__What you will do__
This task calls for printing every entry exactly.
----
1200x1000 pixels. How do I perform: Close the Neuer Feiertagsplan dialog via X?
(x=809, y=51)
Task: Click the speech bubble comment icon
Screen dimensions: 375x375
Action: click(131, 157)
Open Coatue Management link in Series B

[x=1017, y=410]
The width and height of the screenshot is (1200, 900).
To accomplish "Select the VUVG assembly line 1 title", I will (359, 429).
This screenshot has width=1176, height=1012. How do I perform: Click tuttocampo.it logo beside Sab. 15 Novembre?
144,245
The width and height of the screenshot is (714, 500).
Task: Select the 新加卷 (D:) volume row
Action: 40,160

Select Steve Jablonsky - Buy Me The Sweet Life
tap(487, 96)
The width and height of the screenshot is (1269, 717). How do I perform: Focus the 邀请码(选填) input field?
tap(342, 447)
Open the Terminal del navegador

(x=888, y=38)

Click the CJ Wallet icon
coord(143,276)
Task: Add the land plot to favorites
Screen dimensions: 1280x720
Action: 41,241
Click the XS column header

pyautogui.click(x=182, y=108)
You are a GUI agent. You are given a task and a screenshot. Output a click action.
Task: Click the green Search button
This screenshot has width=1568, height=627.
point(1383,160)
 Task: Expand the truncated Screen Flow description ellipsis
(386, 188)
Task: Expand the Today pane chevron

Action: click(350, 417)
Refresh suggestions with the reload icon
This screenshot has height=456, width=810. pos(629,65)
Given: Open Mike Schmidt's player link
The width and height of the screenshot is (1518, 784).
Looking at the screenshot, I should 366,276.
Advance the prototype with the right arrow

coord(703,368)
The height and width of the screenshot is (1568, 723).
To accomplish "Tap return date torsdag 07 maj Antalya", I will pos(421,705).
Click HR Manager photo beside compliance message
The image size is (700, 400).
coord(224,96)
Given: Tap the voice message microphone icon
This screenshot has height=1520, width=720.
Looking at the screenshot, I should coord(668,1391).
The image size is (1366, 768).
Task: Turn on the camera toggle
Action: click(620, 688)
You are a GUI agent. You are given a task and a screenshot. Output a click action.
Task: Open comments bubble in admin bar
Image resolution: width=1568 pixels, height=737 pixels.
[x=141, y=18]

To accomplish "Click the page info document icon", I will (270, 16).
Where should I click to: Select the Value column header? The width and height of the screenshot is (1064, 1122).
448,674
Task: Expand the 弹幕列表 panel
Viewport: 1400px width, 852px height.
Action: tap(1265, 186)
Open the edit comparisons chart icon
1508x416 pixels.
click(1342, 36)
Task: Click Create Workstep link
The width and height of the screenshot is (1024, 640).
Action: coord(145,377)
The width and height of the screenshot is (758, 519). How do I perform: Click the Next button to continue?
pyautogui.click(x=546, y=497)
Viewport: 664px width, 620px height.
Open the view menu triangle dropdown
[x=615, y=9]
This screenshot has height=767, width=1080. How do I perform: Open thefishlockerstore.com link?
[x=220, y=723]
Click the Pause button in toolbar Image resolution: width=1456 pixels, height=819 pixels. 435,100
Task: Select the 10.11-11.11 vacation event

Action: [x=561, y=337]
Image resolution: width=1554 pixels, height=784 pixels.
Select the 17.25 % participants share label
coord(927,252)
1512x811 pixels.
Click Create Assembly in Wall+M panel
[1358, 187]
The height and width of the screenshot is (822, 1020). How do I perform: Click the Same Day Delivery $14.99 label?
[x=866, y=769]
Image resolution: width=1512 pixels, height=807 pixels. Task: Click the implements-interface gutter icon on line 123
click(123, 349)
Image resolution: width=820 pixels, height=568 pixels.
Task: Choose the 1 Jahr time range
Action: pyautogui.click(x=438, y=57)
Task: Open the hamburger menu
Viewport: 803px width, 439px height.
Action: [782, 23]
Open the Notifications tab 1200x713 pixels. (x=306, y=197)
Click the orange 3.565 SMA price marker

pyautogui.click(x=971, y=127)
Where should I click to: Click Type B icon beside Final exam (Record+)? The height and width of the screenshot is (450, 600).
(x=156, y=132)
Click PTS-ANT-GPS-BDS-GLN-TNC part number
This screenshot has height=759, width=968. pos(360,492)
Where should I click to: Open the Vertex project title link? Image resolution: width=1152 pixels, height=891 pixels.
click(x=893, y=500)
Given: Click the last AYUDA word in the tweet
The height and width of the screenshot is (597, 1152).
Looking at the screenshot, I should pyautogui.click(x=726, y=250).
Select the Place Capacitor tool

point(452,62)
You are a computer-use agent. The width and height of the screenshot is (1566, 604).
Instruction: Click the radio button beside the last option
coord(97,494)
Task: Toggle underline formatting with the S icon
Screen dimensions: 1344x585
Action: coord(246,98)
----
__Task answer__
1200x1000 pixels. How do I perform: Close the Neuer Feiertagsplan dialog via X?
(x=809, y=51)
Task: Click the speech bubble comment icon
Screen dimensions: 375x375
Action: click(131, 157)
Open Coatue Management link in Series B

[x=1017, y=410]
The width and height of the screenshot is (1200, 900).
To accomplish "Select the VUVG assembly line 1 title", I will (359, 429).
This screenshot has width=1176, height=1012. How do I perform: Click tuttocampo.it logo beside Sab. 15 Novembre?
144,245
The width and height of the screenshot is (714, 500).
Task: Select the 新加卷 (D:) volume row
Action: 40,160

Select Steve Jablonsky - Buy Me The Sweet Life
tap(487, 96)
The width and height of the screenshot is (1269, 717). How do I perform: Focus the 邀请码(选填) input field?
tap(342, 447)
Open the Terminal del navegador

(x=888, y=38)

Click the CJ Wallet icon
coord(143,276)
Task: Add the land plot to favorites
Screen dimensions: 1280x720
Action: 41,241
Click the XS column header

pyautogui.click(x=182, y=108)
You are a GUI agent. You are given a task and a screenshot. Output a click action.
Task: Click the green Search button
This screenshot has width=1568, height=627.
point(1383,160)
 Task: Expand the truncated Screen Flow description ellipsis
(386, 188)
Task: Expand the Today pane chevron

Action: click(350, 417)
Refresh suggestions with the reload icon
This screenshot has height=456, width=810. pos(629,65)
Given: Open Mike Schmidt's player link
The width and height of the screenshot is (1518, 784).
Looking at the screenshot, I should 366,276.
Advance the prototype with the right arrow

coord(703,368)
The height and width of the screenshot is (1568, 723).
To accomplish "Tap return date torsdag 07 maj Antalya", I will pos(421,705).
Click HR Manager photo beside compliance message
The image size is (700, 400).
coord(224,96)
Given: Tap the voice message microphone icon
This screenshot has height=1520, width=720.
Looking at the screenshot, I should coord(668,1391).
The image size is (1366, 768).
Task: Turn on the camera toggle
Action: click(620, 688)
You are a GUI agent. You are given a task and a screenshot. Output a click action.
Task: Open comments bubble in admin bar
Image resolution: width=1568 pixels, height=737 pixels.
[x=141, y=18]

To accomplish "Click the page info document icon", I will (270, 16).
Where should I click to: Select the Value column header? The width and height of the screenshot is (1064, 1122).
448,674
Task: Expand the 弹幕列表 panel
Viewport: 1400px width, 852px height.
Action: tap(1265, 186)
Open the edit comparisons chart icon
1508x416 pixels.
click(1342, 36)
Task: Click Create Workstep link
The width and height of the screenshot is (1024, 640).
Action: coord(145,377)
The width and height of the screenshot is (758, 519). How do I perform: Click the Next button to continue?
pyautogui.click(x=546, y=497)
Viewport: 664px width, 620px height.
Open the view menu triangle dropdown
[x=615, y=9]
This screenshot has height=767, width=1080. How do I perform: Open thefishlockerstore.com link?
[x=220, y=723]
Click the Pause button in toolbar Image resolution: width=1456 pixels, height=819 pixels. 435,100
Task: Select the 10.11-11.11 vacation event

Action: [x=561, y=337]
Image resolution: width=1554 pixels, height=784 pixels.
Select the 17.25 % participants share label
coord(927,252)
1512x811 pixels.
Click Create Assembly in Wall+M panel
[1358, 187]
The height and width of the screenshot is (822, 1020). How do I perform: Click the Same Day Delivery $14.99 label?
[x=866, y=769]
Image resolution: width=1512 pixels, height=807 pixels. Task: Click the implements-interface gutter icon on line 123
click(123, 349)
Image resolution: width=820 pixels, height=568 pixels.
Task: Choose the 1 Jahr time range
Action: pyautogui.click(x=438, y=57)
Task: Open the hamburger menu
Viewport: 803px width, 439px height.
Action: [782, 23]
Open the Notifications tab 1200x713 pixels. (x=306, y=197)
Click the orange 3.565 SMA price marker

pyautogui.click(x=971, y=127)
Where should I click to: Click Type B icon beside Final exam (Record+)? The height and width of the screenshot is (450, 600).
(x=156, y=132)
Click PTS-ANT-GPS-BDS-GLN-TNC part number
This screenshot has height=759, width=968. pos(360,492)
Where should I click to: Open the Vertex project title link? Image resolution: width=1152 pixels, height=891 pixels.
click(x=893, y=500)
Given: Click the last AYUDA word in the tweet
The height and width of the screenshot is (597, 1152).
Looking at the screenshot, I should pyautogui.click(x=726, y=250).
Select the Place Capacitor tool

point(452,62)
You are a computer-use agent. The width and height of the screenshot is (1566, 604).
Instruction: Click the radio button beside the last option
coord(97,494)
Task: Toggle underline formatting with the S icon
Screen dimensions: 1344x585
Action: coord(246,98)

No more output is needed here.